SECTION 6. Governing Law. This Amendment shall be governed by and construed in accordance with the internal laws of the State of New York, but giving effect to federal laws applicable to national banks.

SECTION 7. Headings. Section headings in this Amendment are included herein for convenience of reference only and shall not constitute a part of this Amendment for any other purpose.

SECTION 8. Counterparts. This Amendment may be executed by one or more of the parties hereto on any number of separate counterparts, and all of said counterparts taken together shall be deemed to constitute one and the same instrument. Delivery of an executed counterpart of a signature page of this Amendment by facsimile, e-mailed .pdf or any other electronic means that reproduces an image of the actual executed signature page shall be effective as delivery of a manually executed counterpart of this Amendment.

SECTION 9. Reaffirmation.

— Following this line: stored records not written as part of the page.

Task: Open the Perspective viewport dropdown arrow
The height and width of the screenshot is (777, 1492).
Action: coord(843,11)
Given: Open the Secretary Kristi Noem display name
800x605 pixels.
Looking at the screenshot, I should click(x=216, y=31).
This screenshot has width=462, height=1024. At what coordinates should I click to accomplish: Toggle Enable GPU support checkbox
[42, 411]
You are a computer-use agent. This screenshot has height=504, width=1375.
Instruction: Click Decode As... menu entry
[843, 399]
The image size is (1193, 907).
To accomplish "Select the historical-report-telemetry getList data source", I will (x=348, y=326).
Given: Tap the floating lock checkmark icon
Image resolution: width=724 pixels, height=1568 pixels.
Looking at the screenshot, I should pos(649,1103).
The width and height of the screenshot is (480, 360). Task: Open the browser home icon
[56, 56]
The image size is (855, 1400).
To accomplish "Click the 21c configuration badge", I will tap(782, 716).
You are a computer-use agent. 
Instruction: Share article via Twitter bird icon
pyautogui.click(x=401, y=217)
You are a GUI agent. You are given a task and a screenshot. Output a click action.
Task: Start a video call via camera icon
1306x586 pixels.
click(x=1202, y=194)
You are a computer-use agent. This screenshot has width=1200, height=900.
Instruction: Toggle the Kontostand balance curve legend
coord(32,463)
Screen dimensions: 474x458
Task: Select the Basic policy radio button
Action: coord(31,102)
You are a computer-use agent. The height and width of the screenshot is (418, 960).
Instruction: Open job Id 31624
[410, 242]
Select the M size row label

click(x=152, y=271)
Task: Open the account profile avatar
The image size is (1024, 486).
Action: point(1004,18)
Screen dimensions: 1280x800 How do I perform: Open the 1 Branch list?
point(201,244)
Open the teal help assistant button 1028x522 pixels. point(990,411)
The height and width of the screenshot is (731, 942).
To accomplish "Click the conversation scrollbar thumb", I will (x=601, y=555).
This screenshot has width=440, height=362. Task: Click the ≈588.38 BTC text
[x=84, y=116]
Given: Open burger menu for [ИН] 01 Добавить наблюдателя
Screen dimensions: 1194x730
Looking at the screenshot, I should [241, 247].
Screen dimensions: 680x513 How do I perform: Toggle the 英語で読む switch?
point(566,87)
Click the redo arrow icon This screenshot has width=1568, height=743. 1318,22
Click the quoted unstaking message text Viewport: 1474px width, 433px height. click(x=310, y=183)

Each of the Credit Parties as debtor, grantor, pledgor, guarantor, assignor, or in any other similar capacity in which such Credit Party grants liens or security interests in its property or otherwise acts as an accommodation party or guarantor, as the case may be, (a) hereby ratifies and reaffirms all of its payment and performance obligations, contingent or otherwise, under each of the Credit Documents to which it is a party (after giving effect hereto) and (b) to the extent such Credit Party granted liens on or security interests in any of its property pursuant to any Credit Document as security for or otherwise guaranteed the Obligations under or with respect to the Credit Documents, hereby ratifies and reaffirms such guarantee and grant of security interests and liens and confirms and agrees that such security interests and liens hereafter secure all of the Obligations as amended hereby. Each of the Credit Parties hereby consents to this Amendment and each of the transactions contemplated hereby and acknowledges that each of the Credit Documents (as amended through and including the date hereof) remains in full force and effect and is hereby ratified and reaffirmed.




SECTION 10. No Novation. Neither this Amendment nor the Amended Credit Agreement shall extinguish the obligations for the payment of money outstanding under the Existing Credit Agreement or discharge or release any Lien or priority of any Collateral Document or any Loan Guaranty or any other security therefor. Nothing herein contained shall be construed as a substitution or novation of the Obligations outstanding under the Existing Credit Agreement or any Collateral Document or instruments securing the same, which shall remain in full force and effect, except to any extent modified hereby or by instruments executed concurrently herewith. Nothing implied by this Amendment, the Amended Credit Agreement or in any other document contemplated hereby or thereby shall be construed as a release or other discharge of the Credit Parties under the Existing Credit Agreement, the Amended Credit Agreement or any other Credit Document. Each of the Existing Credit Agreement and the other Credit Documents shall remain in full force and effect, except to the extent specifically modified hereby or in connection herewith. It is the intention of the parties hereto that neither this Amendment nor the Amended Credit Agreement constitute a novation of the Obligations outstanding under the Existing Credit Agreement or any collateral securing the same, all of which shall remain in full force and effect after the date hereof, as amended by this Amendment.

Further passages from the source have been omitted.